- Auteur : Matz
- Editeur : Grand Angle
La série le Tatoueur est un drôle de polar, dans lequel un tatoueur aussi mystérieux et solitaire que talentueux se retrouve mêlé à une révolte de Taxi... Séduits par le premier tome, nous avons posé quelques questions au scénariste Matz.
Bepolar : Comment avez-vous imaginé et construit Le Tatoueur ? Comment pourriez-vous nous présenter ce personnage ?
Matz : Comme souvent, la genèse s’accompagne de plusieurs contraintes. Les deux principales étaient d’une part le temps, parce que cette bande dessinée a été à l’origine conçue pour paraître dans un magazine hongrois, à raison d’une page par semaine, et en fait, la publication de la première page était immédiatement après le lancement du projet, donc il a fallu écrire à flux tendu, sans possibilité de rectification ou de correction. C’était une expérience d’écriture assez neuve pour moi, et très exigeante, qui pose des contraintes particulières. C’est la raison pour laquelle j’ai pris l’option de développer un récit nettement plus « atmosphérique » que ce que je fais d’habitude.
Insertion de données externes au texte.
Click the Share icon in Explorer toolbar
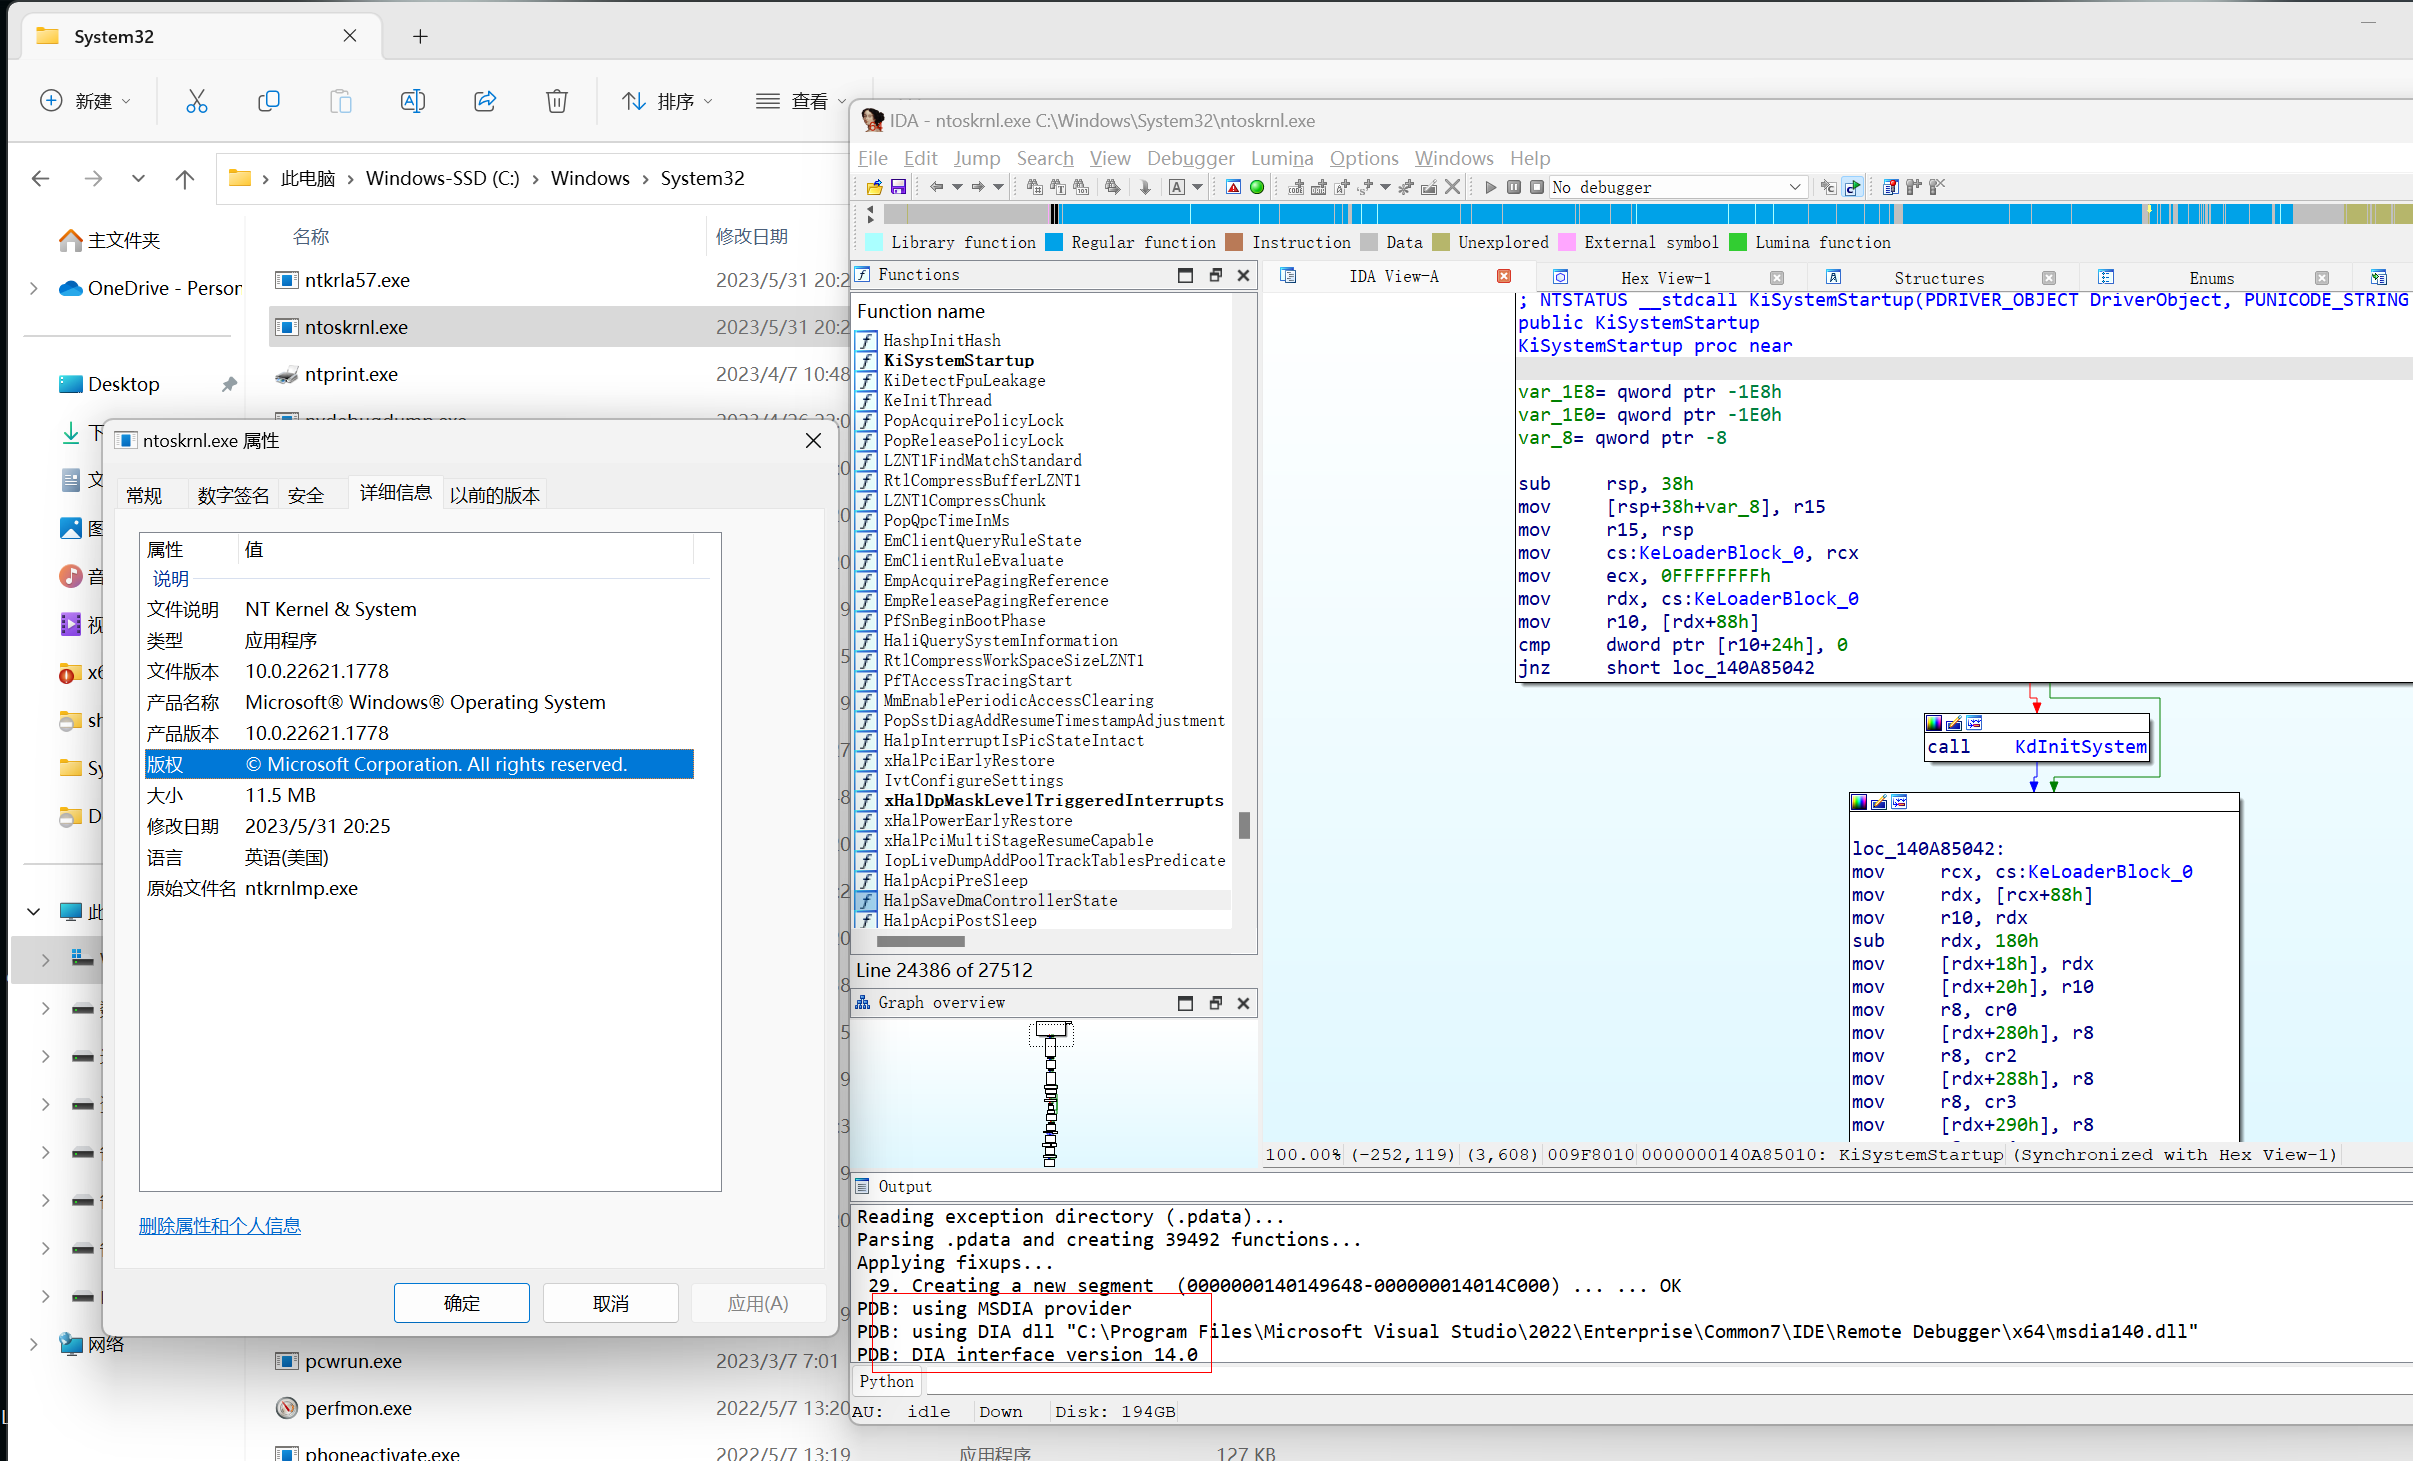2413x1461 pixels. 485,101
Et d’autre part, il fallait un fort élément hongrois dans l’histoire. Donc le héros est hongrois, mais on est à Paris. Attila est hongrois et vit en Hongrie, mais je n’y suis jamais allé et à part la lecture de quelques romans d’écrivains hongrois, comme Georges Ferdinandy avec qui j’ai travaillé il y a de nombreuses années, je n’étais pas très à l’aise pour situer toute l’histoire en Hongrie… Peut-être dans un prochain album, et s’il redevient possible de voyager ! Zoli - c’est son nom - est donc un tatoueur hongrois dont on comprend qu’il fait tout son possible pour faire profil bas et ne pas se faire remarquer. Mais c’est un tatoueur reconnu et apprécié, demandé, et il vit de son art, dans une semi clandestinité. On n’en sait pas trop sur les raisons qui l’ont poussé à fuir son pays, mais on comprend qu’il y a des gens qui le cherchent. Et il va faire une rencontre qui va bouleverser sa vie : un chauffeur de taxi d’origine hongroise lui aussi, qui veut l’entraîneras dans une histoire de fou dont il ne veut rien savoir.
Bepolar : Quel est votre rapport au tatouage et qu’est-ce qui vous a donné envie de vous intéresser à cet art ? Quelle a été la part de documentation ?
Matz : Je n’ai pas vraiment de rapport au tatouage, dans le sens où je ne suis pas tatoué et où je trouve ça très étonnant de vouloir se marquer comme ça. En fait, le tatouage est plutôt pour moi comme un point d’interrogation. Il y a là-dedans quelque chose qui m’échappe et qui m’intrigue. Attila est tatoué et aime beaucoup ça. Xavier, avec qui je travaille sur Tango, lui aussi est tatoué. J’avoue que je ne comprends pas très bien. Je ne juge pas, bien sûr, mais ça m’intrigue. En partie parce que j’ai un problème avec le côté définitif de l’affaire. Moi, j’hésite à coller un autocollant sur mon scooter, si vous voyez ce que je veux dire. Je me dis, aujourd’hui, j’aime bien ce motif et je me le fais tatouer, mais si je ne l’aime plus dans cinq ans, je suis coincé avec pour toujours ou presque. Effrayant ! Ceci dit, les gens tatoués sont extrêmement nombreux, c’est presque devenu la mode, et la norme, et donc je trouvais, en parlant avec Attila, que c’était quelque chose de très peu vu et employé en BD et dans les fictions, et comme le métier de tatoueur convenait assez bien au personnage que j’avais envie de développer, on s’est dit que cela collerait bien. Surtout que pour la BD, qui est un art visuel, c’est quelque chose d’intéressant à utiliser. Ça change un peu et ça apporte quelque chose. Mais ce n’est pas pour ça que je vais courir me faire tatouer quelque chose sur l’épaule ou le mollet.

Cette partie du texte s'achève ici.